*Task statement*
Print the whole listing below line for line, changing no character.

[Dataset records]
....

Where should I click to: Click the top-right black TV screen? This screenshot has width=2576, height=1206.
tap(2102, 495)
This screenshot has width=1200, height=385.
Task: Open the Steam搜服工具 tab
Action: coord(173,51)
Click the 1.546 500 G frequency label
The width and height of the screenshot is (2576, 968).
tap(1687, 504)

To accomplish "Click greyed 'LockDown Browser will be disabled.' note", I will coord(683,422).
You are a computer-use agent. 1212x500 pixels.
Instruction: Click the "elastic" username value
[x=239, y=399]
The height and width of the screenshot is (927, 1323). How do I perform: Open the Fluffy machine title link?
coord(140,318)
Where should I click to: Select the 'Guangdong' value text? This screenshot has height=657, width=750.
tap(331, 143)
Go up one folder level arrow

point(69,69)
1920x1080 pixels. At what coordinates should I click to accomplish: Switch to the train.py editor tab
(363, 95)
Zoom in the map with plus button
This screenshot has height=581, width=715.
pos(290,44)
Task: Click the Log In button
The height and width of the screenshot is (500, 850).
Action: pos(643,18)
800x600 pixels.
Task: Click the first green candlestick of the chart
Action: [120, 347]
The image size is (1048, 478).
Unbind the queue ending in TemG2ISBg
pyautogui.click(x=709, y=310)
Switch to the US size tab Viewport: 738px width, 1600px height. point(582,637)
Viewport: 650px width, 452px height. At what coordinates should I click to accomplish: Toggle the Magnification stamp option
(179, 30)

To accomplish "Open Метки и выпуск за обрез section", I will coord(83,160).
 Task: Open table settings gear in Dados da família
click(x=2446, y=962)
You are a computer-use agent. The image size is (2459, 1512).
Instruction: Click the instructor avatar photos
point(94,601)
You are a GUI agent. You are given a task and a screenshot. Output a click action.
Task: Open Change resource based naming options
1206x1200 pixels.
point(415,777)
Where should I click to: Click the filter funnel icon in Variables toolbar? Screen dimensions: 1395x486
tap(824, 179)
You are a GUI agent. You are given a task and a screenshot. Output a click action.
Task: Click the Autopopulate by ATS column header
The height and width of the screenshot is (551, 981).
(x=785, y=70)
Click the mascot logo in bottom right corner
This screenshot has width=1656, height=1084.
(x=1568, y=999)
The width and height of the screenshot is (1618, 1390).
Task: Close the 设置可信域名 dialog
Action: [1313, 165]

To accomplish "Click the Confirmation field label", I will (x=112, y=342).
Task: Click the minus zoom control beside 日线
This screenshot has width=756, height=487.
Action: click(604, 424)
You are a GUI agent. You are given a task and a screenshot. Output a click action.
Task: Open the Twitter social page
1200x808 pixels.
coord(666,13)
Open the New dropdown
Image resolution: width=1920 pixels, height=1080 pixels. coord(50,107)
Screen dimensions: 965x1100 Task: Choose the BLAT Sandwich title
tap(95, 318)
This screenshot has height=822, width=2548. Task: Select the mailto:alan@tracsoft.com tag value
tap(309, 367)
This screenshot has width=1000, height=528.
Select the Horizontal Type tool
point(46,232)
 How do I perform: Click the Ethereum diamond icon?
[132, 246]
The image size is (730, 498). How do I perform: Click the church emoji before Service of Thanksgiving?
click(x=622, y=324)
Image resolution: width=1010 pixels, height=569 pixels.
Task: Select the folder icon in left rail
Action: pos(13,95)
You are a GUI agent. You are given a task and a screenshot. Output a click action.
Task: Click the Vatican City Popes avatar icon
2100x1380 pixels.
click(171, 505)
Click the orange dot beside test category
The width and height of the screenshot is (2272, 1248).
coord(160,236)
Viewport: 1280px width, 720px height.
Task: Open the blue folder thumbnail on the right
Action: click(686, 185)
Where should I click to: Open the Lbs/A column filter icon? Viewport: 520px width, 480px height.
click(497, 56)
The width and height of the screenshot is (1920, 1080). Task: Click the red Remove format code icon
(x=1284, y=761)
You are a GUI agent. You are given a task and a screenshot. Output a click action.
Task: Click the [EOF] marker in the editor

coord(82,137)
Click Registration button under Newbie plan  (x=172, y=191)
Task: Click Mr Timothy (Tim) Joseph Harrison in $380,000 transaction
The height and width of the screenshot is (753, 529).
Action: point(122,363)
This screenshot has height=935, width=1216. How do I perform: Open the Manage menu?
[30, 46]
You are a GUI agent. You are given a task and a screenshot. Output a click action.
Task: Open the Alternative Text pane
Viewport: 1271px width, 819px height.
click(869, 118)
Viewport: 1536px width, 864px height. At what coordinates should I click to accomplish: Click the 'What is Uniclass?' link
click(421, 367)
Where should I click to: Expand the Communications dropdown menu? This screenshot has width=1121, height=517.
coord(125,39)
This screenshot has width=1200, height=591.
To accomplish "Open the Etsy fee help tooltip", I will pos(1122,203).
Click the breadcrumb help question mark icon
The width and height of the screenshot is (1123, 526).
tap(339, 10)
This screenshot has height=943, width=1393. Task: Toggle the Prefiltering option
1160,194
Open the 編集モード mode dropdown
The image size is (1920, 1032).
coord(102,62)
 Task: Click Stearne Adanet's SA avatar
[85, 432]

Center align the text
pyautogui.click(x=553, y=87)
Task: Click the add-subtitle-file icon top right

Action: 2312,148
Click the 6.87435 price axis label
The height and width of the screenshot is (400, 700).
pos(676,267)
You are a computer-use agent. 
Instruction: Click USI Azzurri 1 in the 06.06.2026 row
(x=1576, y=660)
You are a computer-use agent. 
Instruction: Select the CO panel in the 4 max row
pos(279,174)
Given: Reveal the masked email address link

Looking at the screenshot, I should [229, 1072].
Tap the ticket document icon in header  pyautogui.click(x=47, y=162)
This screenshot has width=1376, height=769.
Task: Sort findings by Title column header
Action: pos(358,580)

....

*Result of the exercise*
Where should I click to: Click the top-right black TV screen? This screenshot has width=2576, height=1206.
tap(2102, 495)
This screenshot has width=1200, height=385.
Task: Open the Steam搜服工具 tab
Action: coord(173,51)
Click the 1.546 500 G frequency label
The width and height of the screenshot is (2576, 968).
tap(1687, 504)

To accomplish "Click greyed 'LockDown Browser will be disabled.' note", I will coord(683,422).
You are a computer-use agent. 1212x500 pixels.
Instruction: Click the "elastic" username value
[x=239, y=399]
The height and width of the screenshot is (927, 1323). How do I perform: Open the Fluffy machine title link?
coord(140,318)
Where should I click to: Select the 'Guangdong' value text? This screenshot has height=657, width=750.
tap(331, 143)
Go up one folder level arrow

point(69,69)
1920x1080 pixels. At what coordinates should I click to accomplish: Switch to the train.py editor tab
(363, 95)
Zoom in the map with plus button
This screenshot has height=581, width=715.
pos(290,44)
Task: Click the Log In button
The height and width of the screenshot is (500, 850).
Action: pos(643,18)
800x600 pixels.
Task: Click the first green candlestick of the chart
Action: [120, 347]
The image size is (1048, 478).
Unbind the queue ending in TemG2ISBg
pyautogui.click(x=709, y=310)
Switch to the US size tab Viewport: 738px width, 1600px height. point(582,637)
Viewport: 650px width, 452px height. At what coordinates should I click to accomplish: Toggle the Magnification stamp option
(179, 30)

To accomplish "Open Метки и выпуск за обрез section", I will coord(83,160).
 Task: Open table settings gear in Dados da família
click(x=2446, y=962)
You are a computer-use agent. The image size is (2459, 1512).
Instruction: Click the instructor avatar photos
point(94,601)
You are a GUI agent. You are given a task and a screenshot. Output a click action.
Task: Open Change resource based naming options
1206x1200 pixels.
point(415,777)
Where should I click to: Click the filter funnel icon in Variables toolbar? Screen dimensions: 1395x486
tap(824, 179)
You are a GUI agent. You are given a task and a screenshot. Output a click action.
Task: Click the Autopopulate by ATS column header
The height and width of the screenshot is (551, 981).
(x=785, y=70)
Click the mascot logo in bottom right corner
This screenshot has width=1656, height=1084.
(x=1568, y=999)
The width and height of the screenshot is (1618, 1390).
Task: Close the 设置可信域名 dialog
Action: [1313, 165]

To accomplish "Click the Confirmation field label", I will (x=112, y=342).
Task: Click the minus zoom control beside 日线
This screenshot has width=756, height=487.
Action: click(604, 424)
You are a GUI agent. You are given a task and a screenshot. Output a click action.
Task: Open the Twitter social page
1200x808 pixels.
coord(666,13)
Open the New dropdown
Image resolution: width=1920 pixels, height=1080 pixels. coord(50,107)
Screen dimensions: 965x1100 Task: Choose the BLAT Sandwich title
tap(95, 318)
This screenshot has height=822, width=2548. Task: Select the mailto:alan@tracsoft.com tag value
tap(309, 367)
This screenshot has width=1000, height=528.
Select the Horizontal Type tool
point(46,232)
 How do I perform: Click the Ethereum diamond icon?
[132, 246]
The image size is (730, 498). How do I perform: Click the church emoji before Service of Thanksgiving?
click(x=622, y=324)
Image resolution: width=1010 pixels, height=569 pixels.
Task: Select the folder icon in left rail
Action: pos(13,95)
You are a GUI agent. You are given a task and a screenshot. Output a click action.
Task: Click the Vatican City Popes avatar icon
2100x1380 pixels.
click(171, 505)
Click the orange dot beside test category
The width and height of the screenshot is (2272, 1248).
coord(160,236)
Viewport: 1280px width, 720px height.
Task: Open the blue folder thumbnail on the right
Action: click(686, 185)
Where should I click to: Open the Lbs/A column filter icon? Viewport: 520px width, 480px height.
click(497, 56)
The width and height of the screenshot is (1920, 1080). Task: Click the red Remove format code icon
(x=1284, y=761)
You are a GUI agent. You are given a task and a screenshot. Output a click action.
Task: Click the [EOF] marker in the editor

coord(82,137)
Click Registration button under Newbie plan  (x=172, y=191)
Task: Click Mr Timothy (Tim) Joseph Harrison in $380,000 transaction
The height and width of the screenshot is (753, 529).
Action: point(122,363)
This screenshot has height=935, width=1216. How do I perform: Open the Manage menu?
[30, 46]
You are a GUI agent. You are given a task and a screenshot. Output a click action.
Task: Open the Alternative Text pane
Viewport: 1271px width, 819px height.
click(869, 118)
Viewport: 1536px width, 864px height. At what coordinates should I click to accomplish: Click the 'What is Uniclass?' link
click(421, 367)
Where should I click to: Expand the Communications dropdown menu? This screenshot has width=1121, height=517.
coord(125,39)
This screenshot has width=1200, height=591.
To accomplish "Open the Etsy fee help tooltip", I will pos(1122,203).
Click the breadcrumb help question mark icon
The width and height of the screenshot is (1123, 526).
tap(339, 10)
This screenshot has height=943, width=1393. Task: Toggle the Prefiltering option
1160,194
Open the 編集モード mode dropdown
The image size is (1920, 1032).
coord(102,62)
 Task: Click Stearne Adanet's SA avatar
[85, 432]

Center align the text
pyautogui.click(x=553, y=87)
Task: Click the add-subtitle-file icon top right

Action: 2312,148
Click the 6.87435 price axis label
The height and width of the screenshot is (400, 700).
pos(676,267)
You are a computer-use agent. 
Instruction: Click USI Azzurri 1 in the 06.06.2026 row
(x=1576, y=660)
You are a computer-use agent. 
Instruction: Select the CO panel in the 4 max row
pos(279,174)
Given: Reveal the masked email address link

Looking at the screenshot, I should [229, 1072].
Tap the ticket document icon in header  pyautogui.click(x=47, y=162)
This screenshot has width=1376, height=769.
Task: Sort findings by Title column header
Action: pos(358,580)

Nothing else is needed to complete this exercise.